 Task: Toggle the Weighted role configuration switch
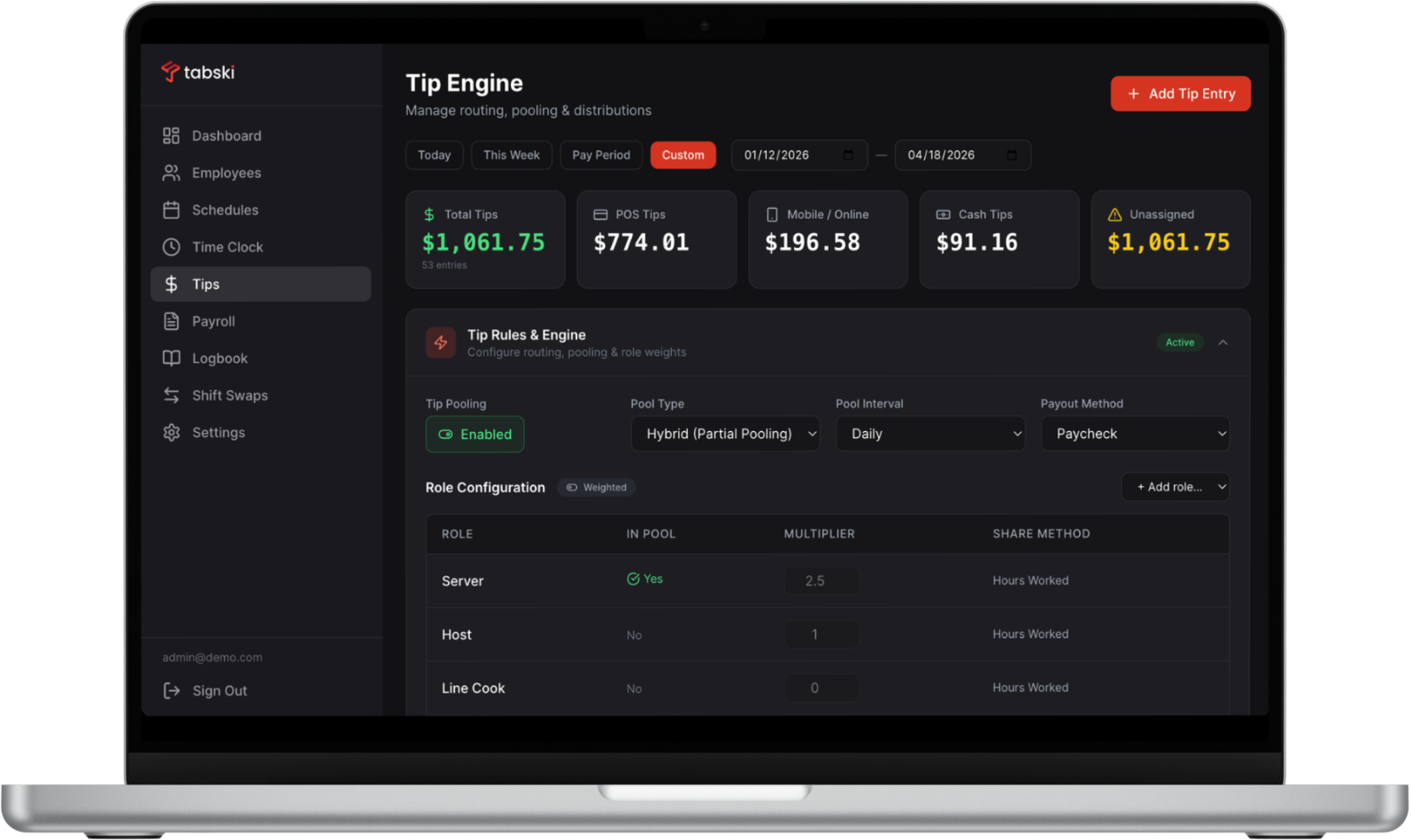click(596, 488)
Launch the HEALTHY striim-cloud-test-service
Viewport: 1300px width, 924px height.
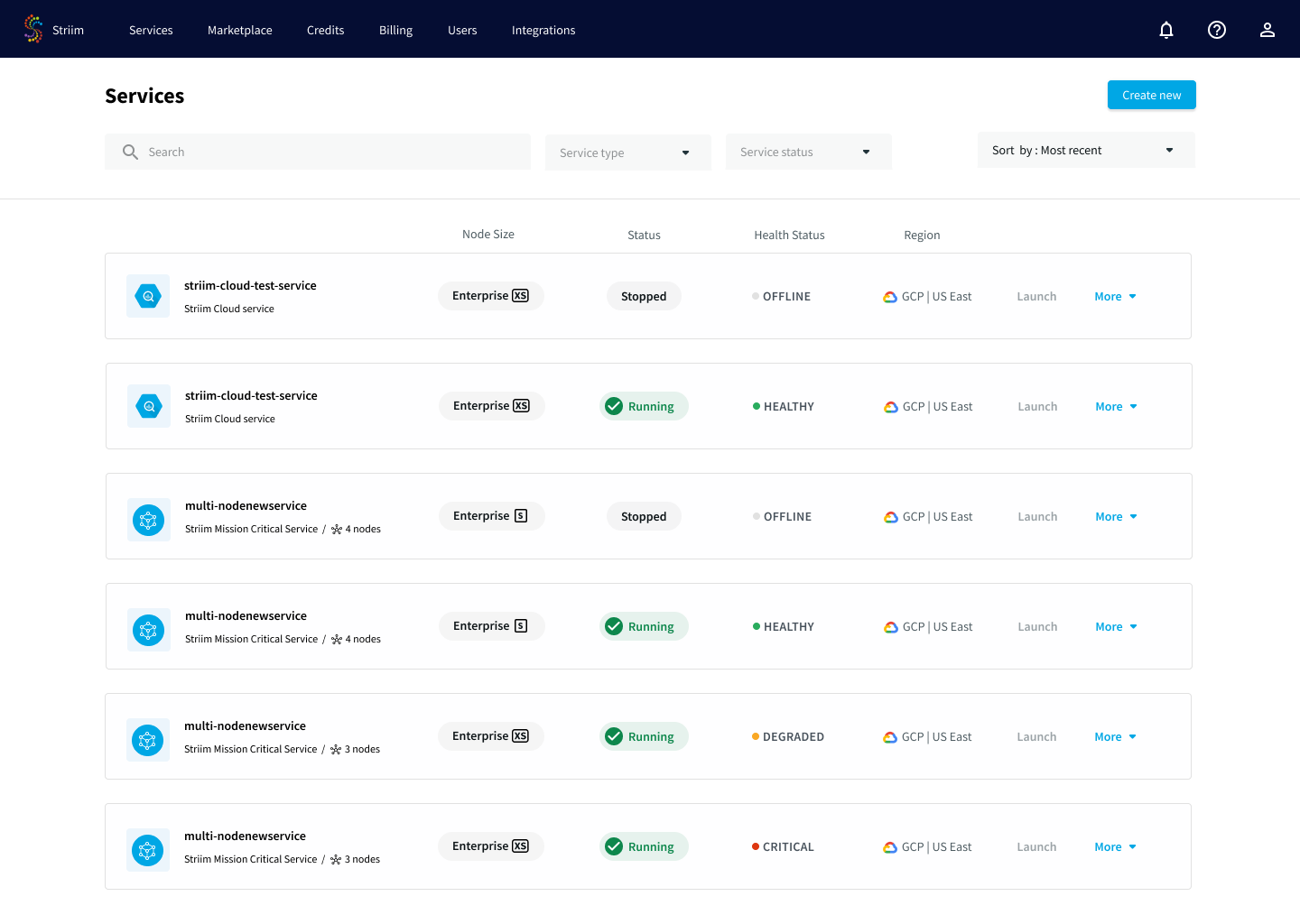coord(1037,406)
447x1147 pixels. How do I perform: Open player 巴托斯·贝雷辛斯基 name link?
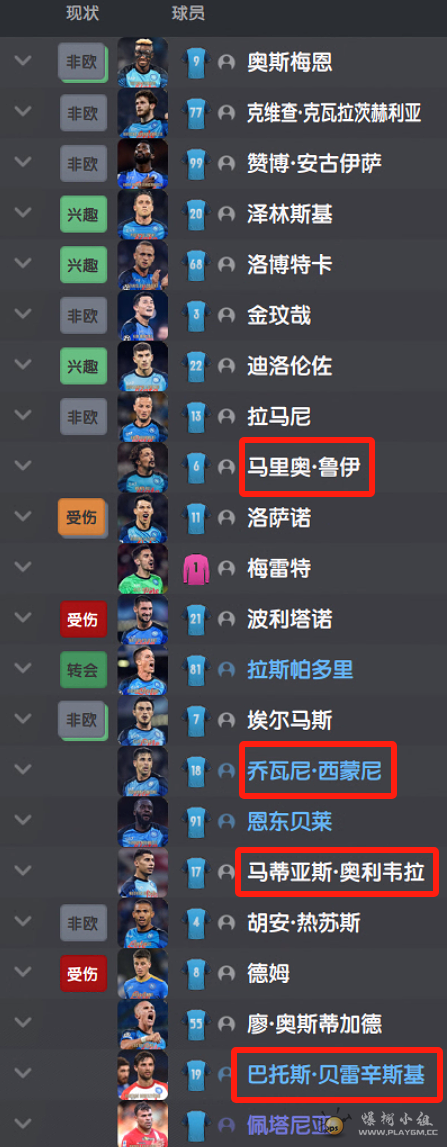pyautogui.click(x=336, y=1075)
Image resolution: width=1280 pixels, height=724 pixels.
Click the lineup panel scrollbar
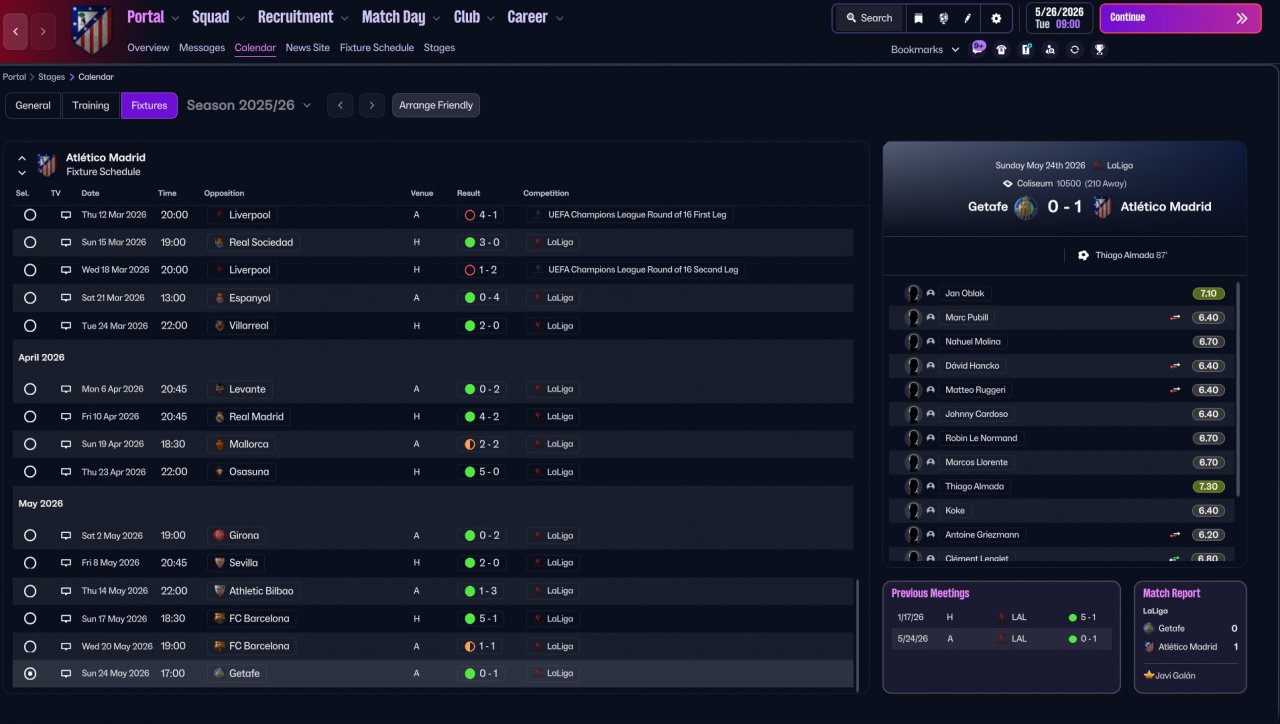click(1238, 390)
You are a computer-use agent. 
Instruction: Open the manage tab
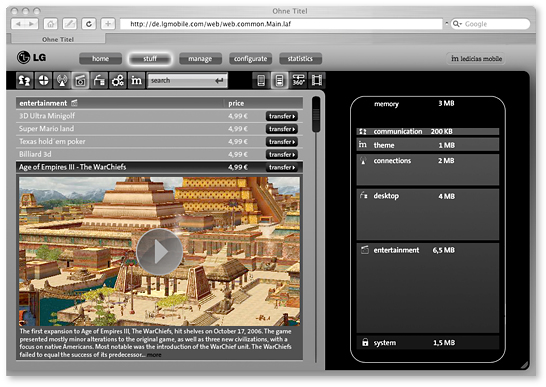[x=200, y=59]
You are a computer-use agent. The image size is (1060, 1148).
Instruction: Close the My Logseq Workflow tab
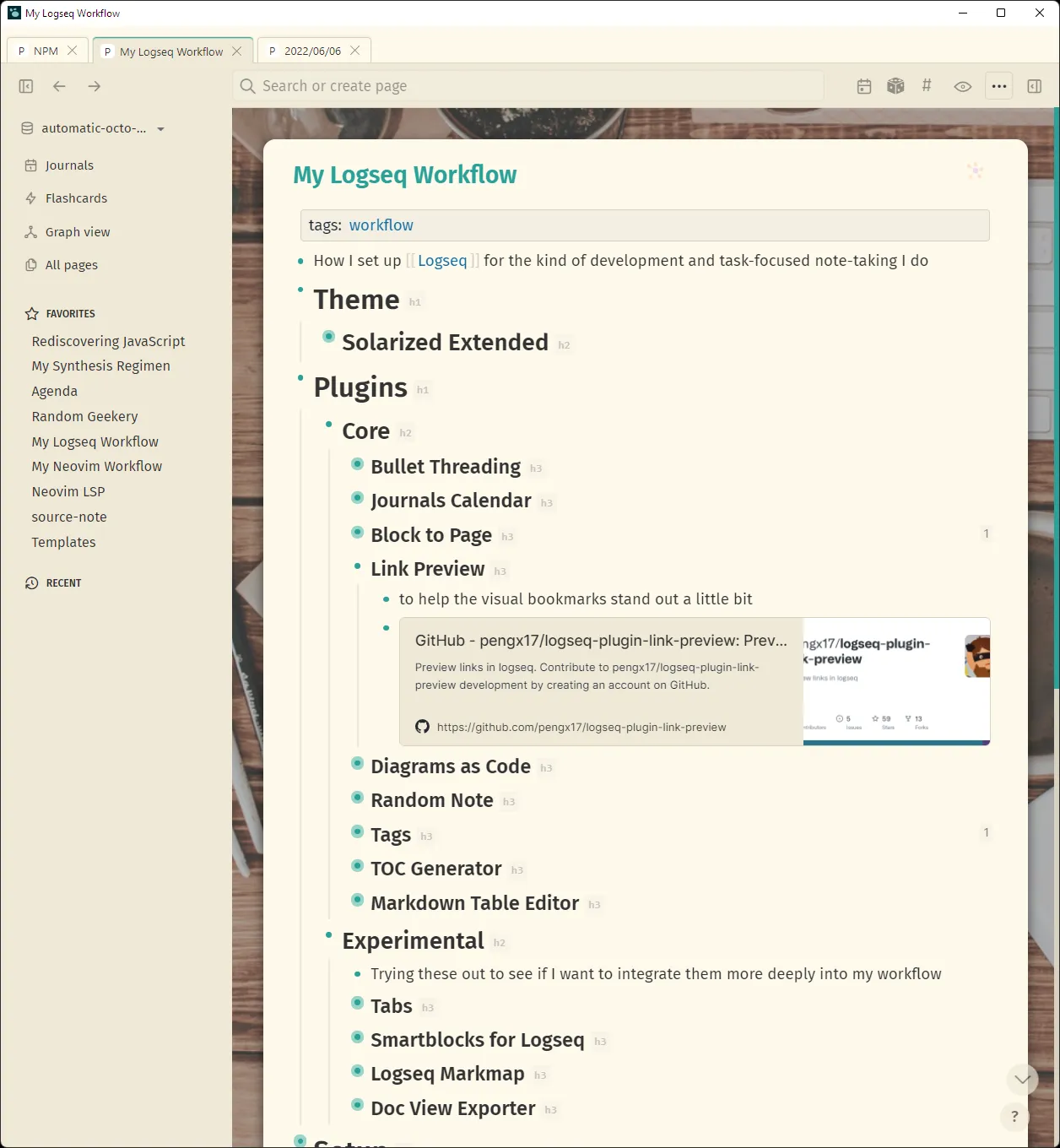(237, 51)

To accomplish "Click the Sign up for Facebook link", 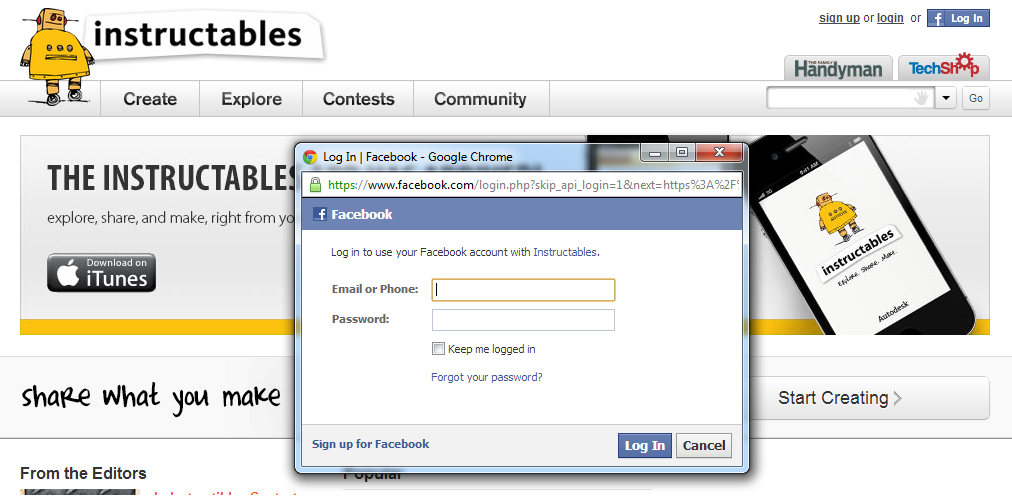I will click(370, 444).
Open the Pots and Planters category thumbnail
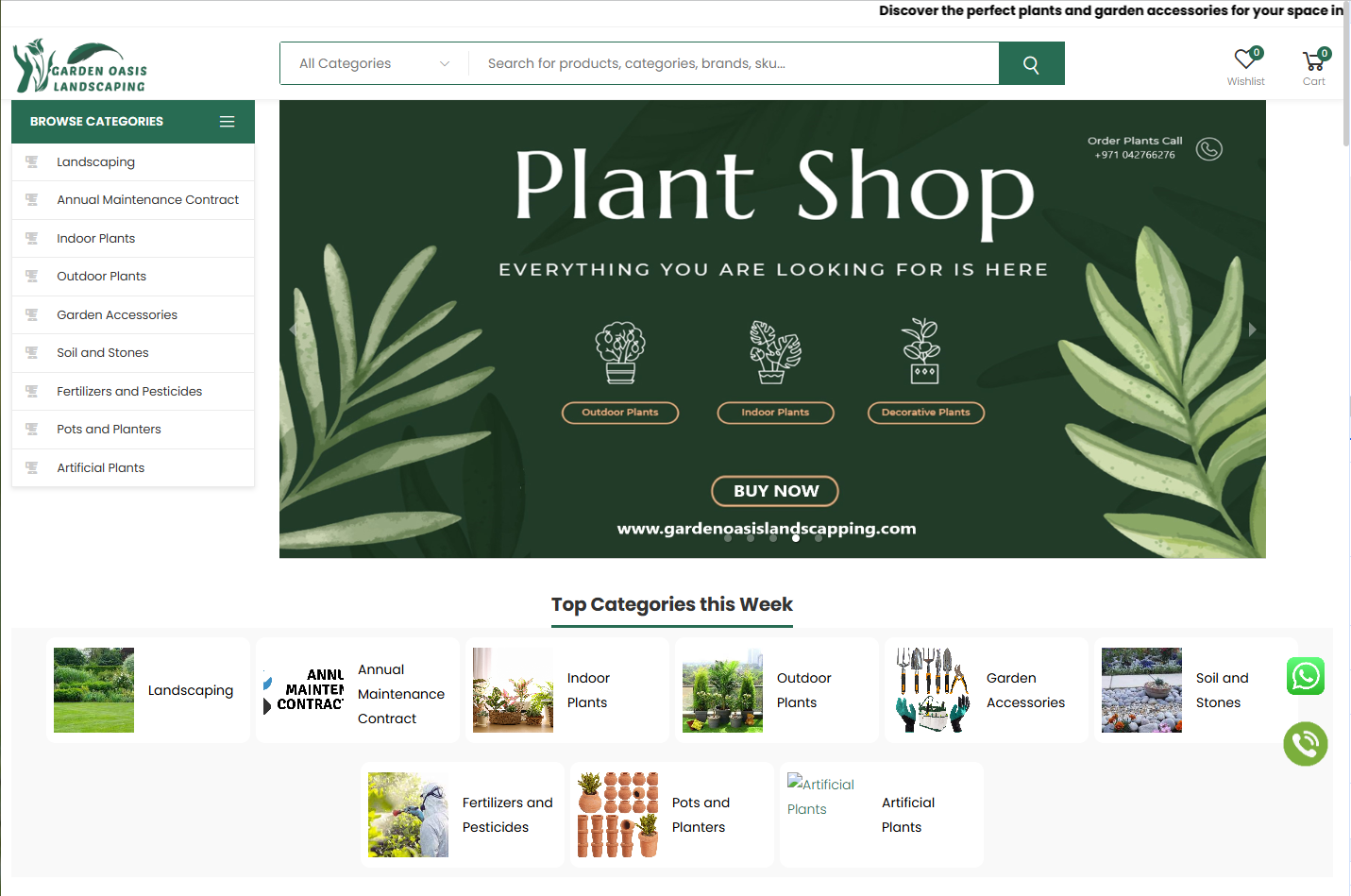Screen dimensions: 1351x896 click(618, 815)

### The problem
Tally every line above that has the word "agent", and report the total with no other words.

### Response to this task
2